Ketegangan antara Israel-Palestina kembali memanas sejak Ramadhan lalu.
Beragam faktor melatarbelakangi ketegangan itu, termasuk di antaranya rencana pengusiran puluhan warga Palestina di kawasan Sheikh Jarrah.
Situasi kemudian semakin menegangkan setelah kelompok milisi Palestina Hamas menghujani wilayah Israel dengan rudal-rudal.
Meski tak banyak menimbulkan kerusakan dan korban, Israel membalas serangan itu dengan melakukan operasi militer di sejumlah wilayah.

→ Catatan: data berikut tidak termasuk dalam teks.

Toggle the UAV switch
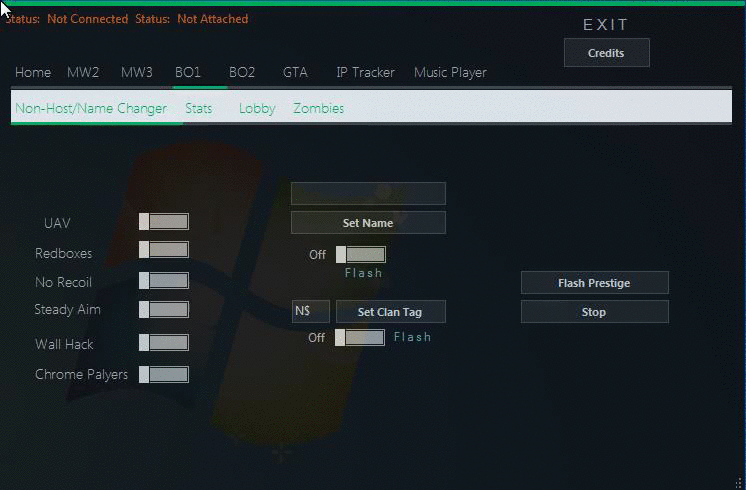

Hasilnya, ratusan warga Palestina meninggal dunia dan ribuan lainnya luka-luka.
Namun, sampai saat ini negara-negara Arab belum melakukan langkah pasti dalam meredamkan konflik Israel-Palestina.
Mengapa negara-negara Arab diam?
Dosen Hubungan Internasional Universitas Muhammadiyah Yogyakarta (UMY) Ahmad Sahide mengatakan, diamnya negara-negara Arab karena memiliki ketergantungan sangat tinggi terhadap Amerika Serikat.
Padahal, AS memiliki lobi kuat Yahudi untuk menjaga politik luar negerinya, terutama dalam konflik Israel-Palestina.
Dengan kondisi itu, Palestina pun tidak memiliki dukungan politik dan strategi perjuangan yang kuat seperti Israel.
“Palestina tidak mempunyai strategi perjuangan seperti Yahudi dulu sewaktu awal menggagas untuk mendirikan negara Yahudi (Israel),” kata Suhedi saat dihubungi Kompas.com, Minggu (16/5/2021).
“Orang-orang Yahudi saat itu melakukan penggalangan dana, mendekati negara-negara yang berpengaruh di kancah dunia,” sambung dia.
Sebagai informasi, berdirinya Liga Arab salah satunya bertujuan untuk mencegah negara Yahudi di Palestina.
Namun, organisasi itu kini banyak memiliki peran signifikan dalam upaya damai Israel-Palestina.
Sahide menuturkan, negara Arab kini harus mulai mengurangi ketergantungannya terhadap AS.
“Selagi AS menjadi negara superpower dan negara-negara Islam mempunyai ketergantungan yang tinggi terhadap Amerika, maka Israel akan terus-terusan melakukan aksi brutalnya terhadap warga Palestina,” jelasnya.
“Mengurangi tingkat ketergantungan tehadap AS tentu dimulai dengan mengembangkan sains, teknologi, dan ilmu pengetahuan,” sambungnya.
Ia menjelaskan, konflik Israel-Palestina tidak bisa diselesaikan dengan perang dan aksi militer.
Sebab, Israel merupakan salah satu negara dengan alat militer terbaik di dunia.
“Terbukti pilihan itu tidak efektif. Kalau pendekatan itu ya jelas kalah dari Israel yang didukung dengan teknologi tinggi,” kata dia.
“Perlu ada pendekatan lain dalam meresponsnya, soft diplomacy misalnya,” tutup dia.